Directory Enabled Policy Management Tool for Intelligent Traffic Management:

Proposed by Vaid, A., Jose, S. Putta, S., Rakoshitz, G. & Alto, P. in california, 2002, Patent No.

US 6,502,131 B1. It is a method and a system for monitoring and profiling quality of service

within one or more information sources in a computer network. This method includes a

step of providing a network of computers, each being coupled to each other to form a local

area network.

How it is related to “Distributed Monitoring Tool”:

In distributed monitoring tool, it also includes the step to collect the information to further

analysis for any type of use required. In the above proposed system, they use the same

functionality to collect information; however the network to be analyzed is comparatively

larger than proposed in distributed monitoring tool and uses heap structure to arrange the

structure. Furthermore, in the above proposed system the use the result to provide solution

to decrease data latency and increasing the bandwidth of the user.

A Distributed DNS Traffic Monitoring System:

Proposed by Deri, L., Trombacchi, L., Martinelli, M. & Vannozzi, D., in Italy, 2012. A system

that is able to monitor the authoritative name servers of the .it country code Top Level

Domain (ccTLD) to continuously monitor DNS traffic for identifying anomalies, measure

performance, and getting usage statistics which further helps to understand trends,

characterize economical relationships, and also track suspicious activities.

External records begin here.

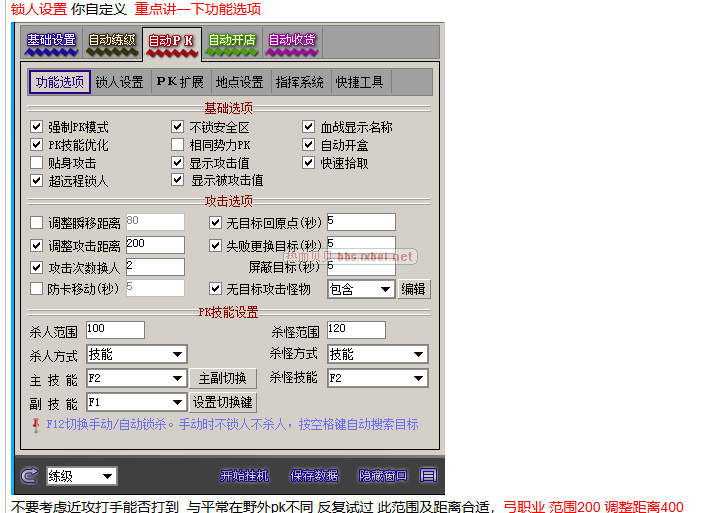This screenshot has height=513, width=702.
Task: Click 开始挂机 to start the bot
Action: tap(245, 475)
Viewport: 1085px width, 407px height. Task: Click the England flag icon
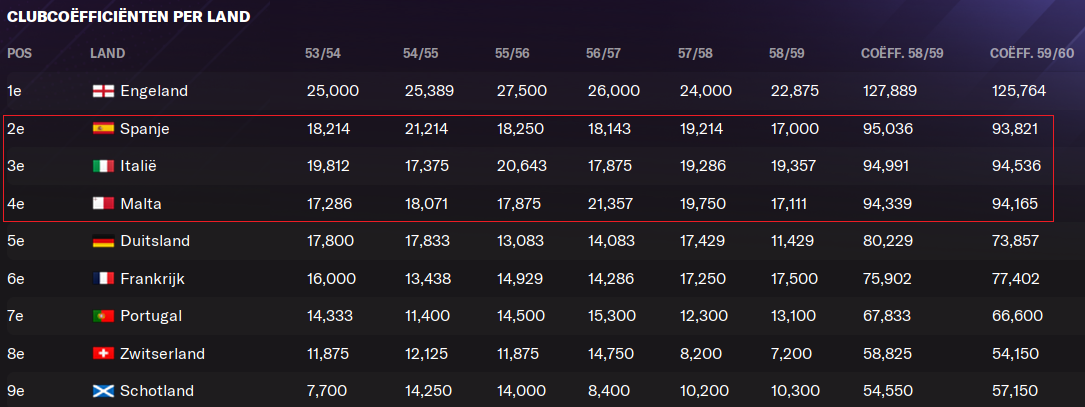[103, 91]
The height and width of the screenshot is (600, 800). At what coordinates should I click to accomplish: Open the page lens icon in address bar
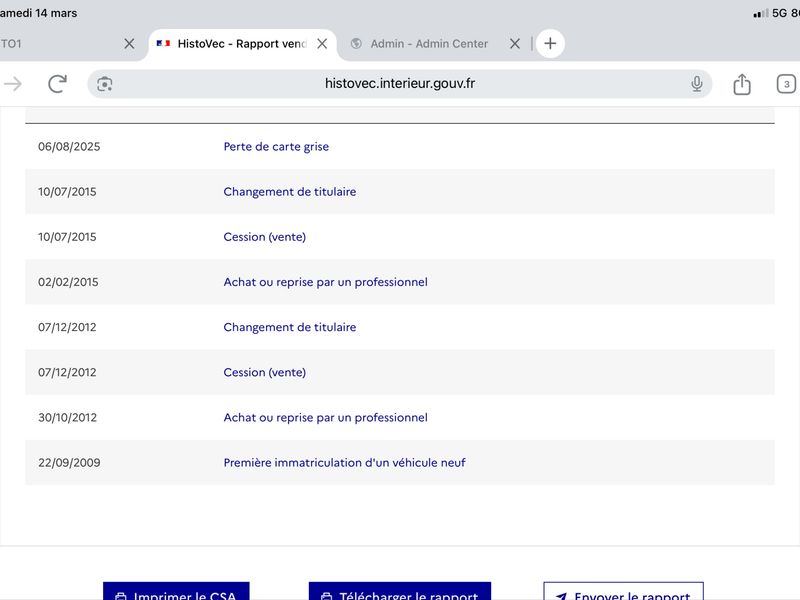105,84
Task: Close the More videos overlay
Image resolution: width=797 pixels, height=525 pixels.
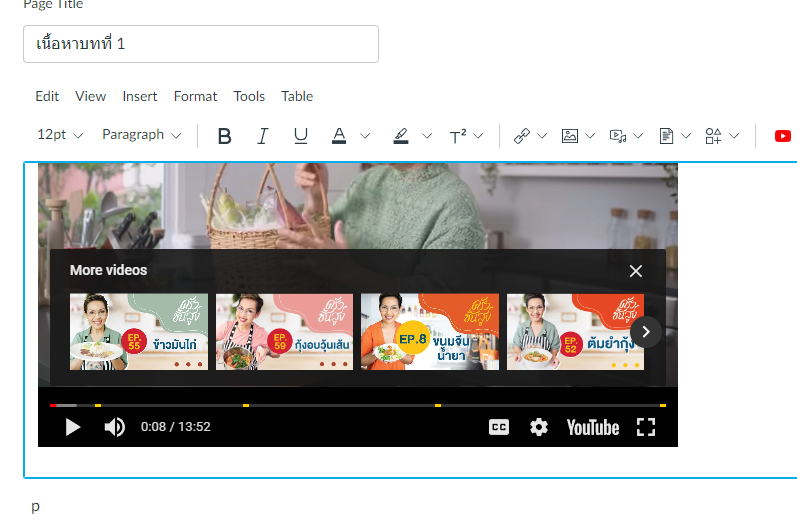Action: point(636,271)
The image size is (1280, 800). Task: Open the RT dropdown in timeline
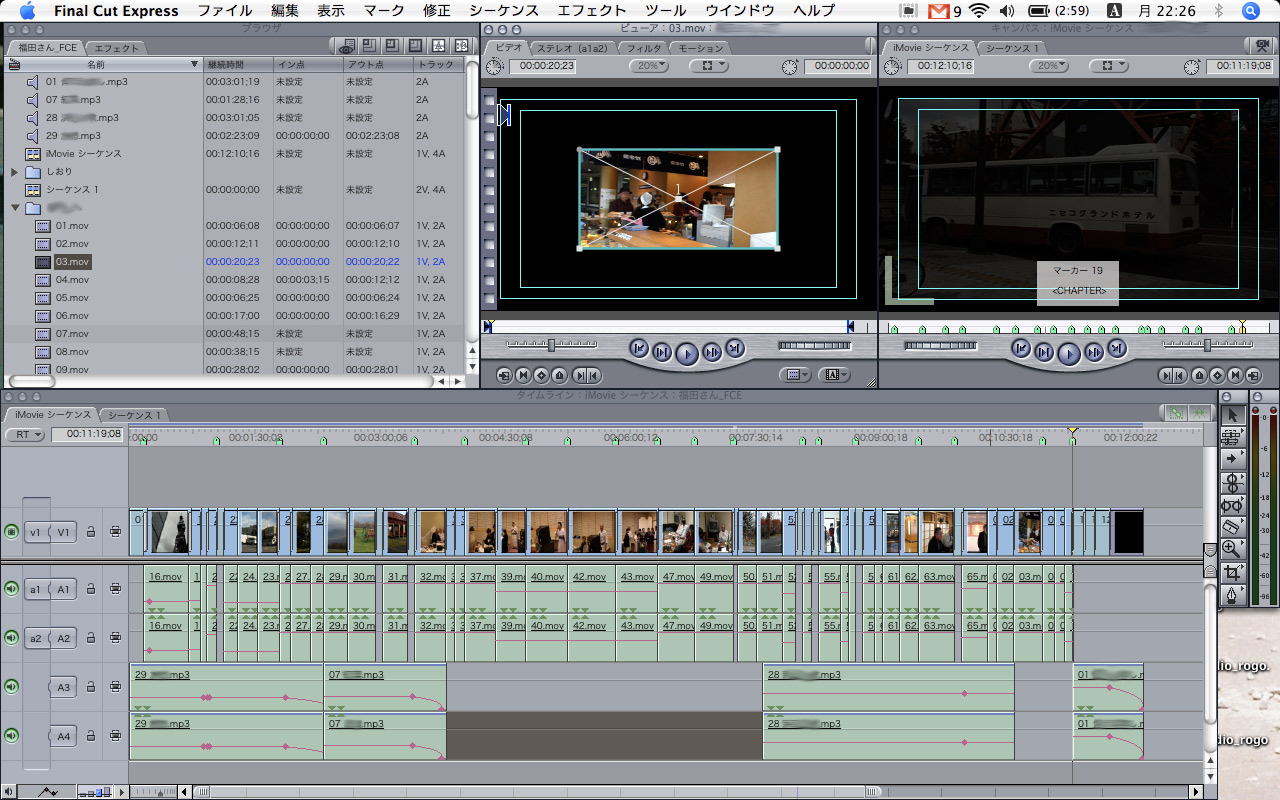pyautogui.click(x=25, y=435)
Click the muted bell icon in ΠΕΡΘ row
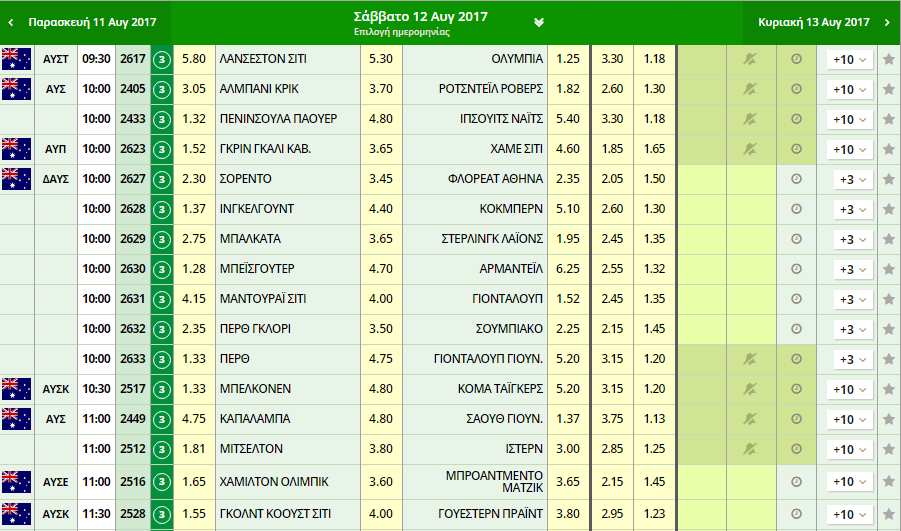 (x=751, y=359)
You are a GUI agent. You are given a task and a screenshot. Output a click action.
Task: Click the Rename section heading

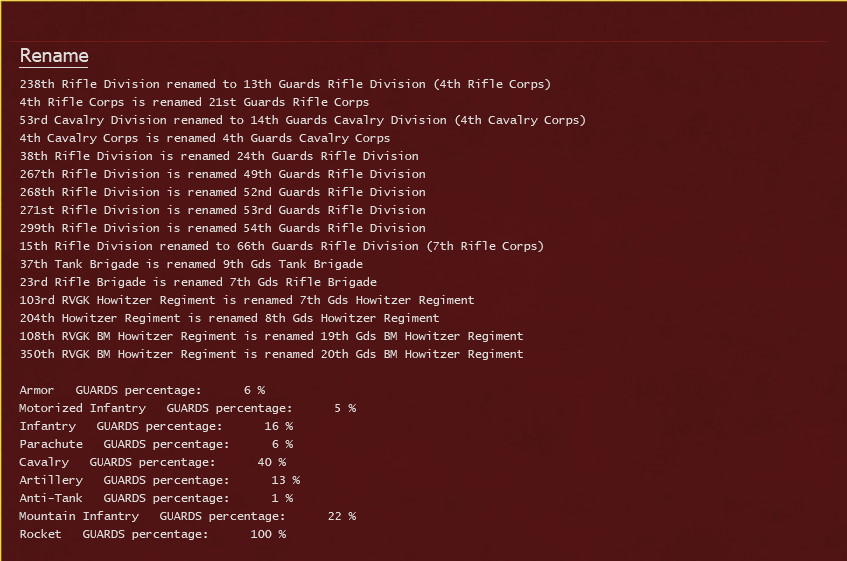point(54,56)
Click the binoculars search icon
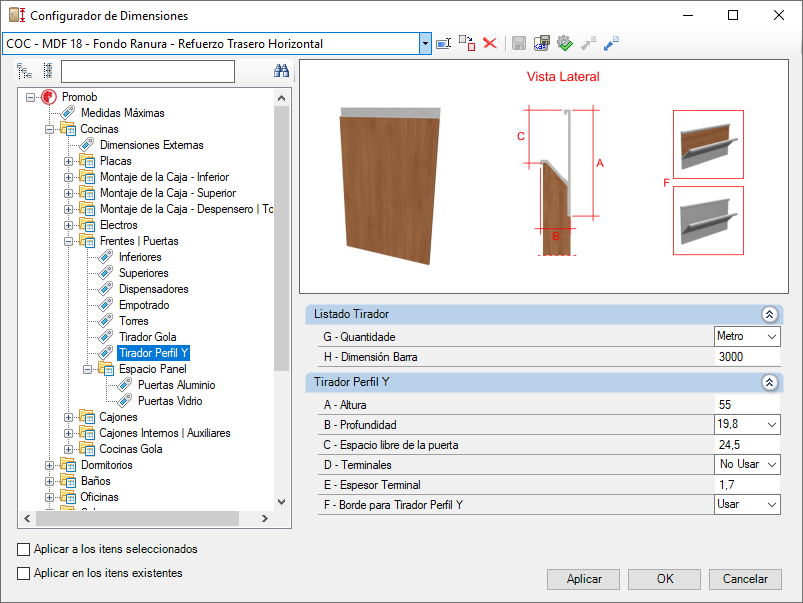This screenshot has height=603, width=803. [281, 71]
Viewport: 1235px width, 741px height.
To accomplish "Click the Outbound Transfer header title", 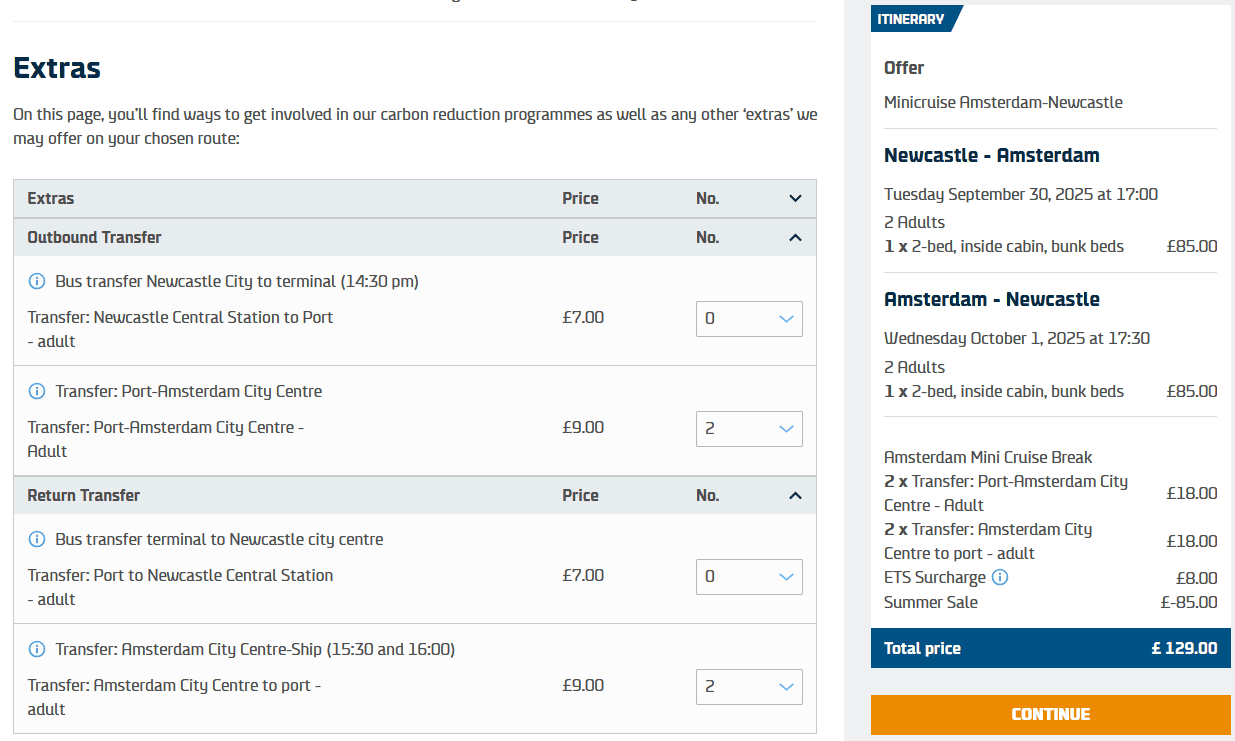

How it is related to “Distributed Monitoring Tool”:

Distributed monitoring tool is also a monitoring tool like the one proposed above, but done

at a greater scale, like in a DNS server. Also, it gets the information from the nodes that lies

in a tree structure( DNS is tree structured) like anomalies, measure performance, and

getting usage statistics, similar to distributed monitoring tool that collects information like

memory size, memory usage, network activities, etc. So we can say that the A Distributed

DNS Traffic Monitoring System is also an advance version of a distributed monitoring tool.

Likewise many other related works are present in the real world, and we have mentioned some

of them above.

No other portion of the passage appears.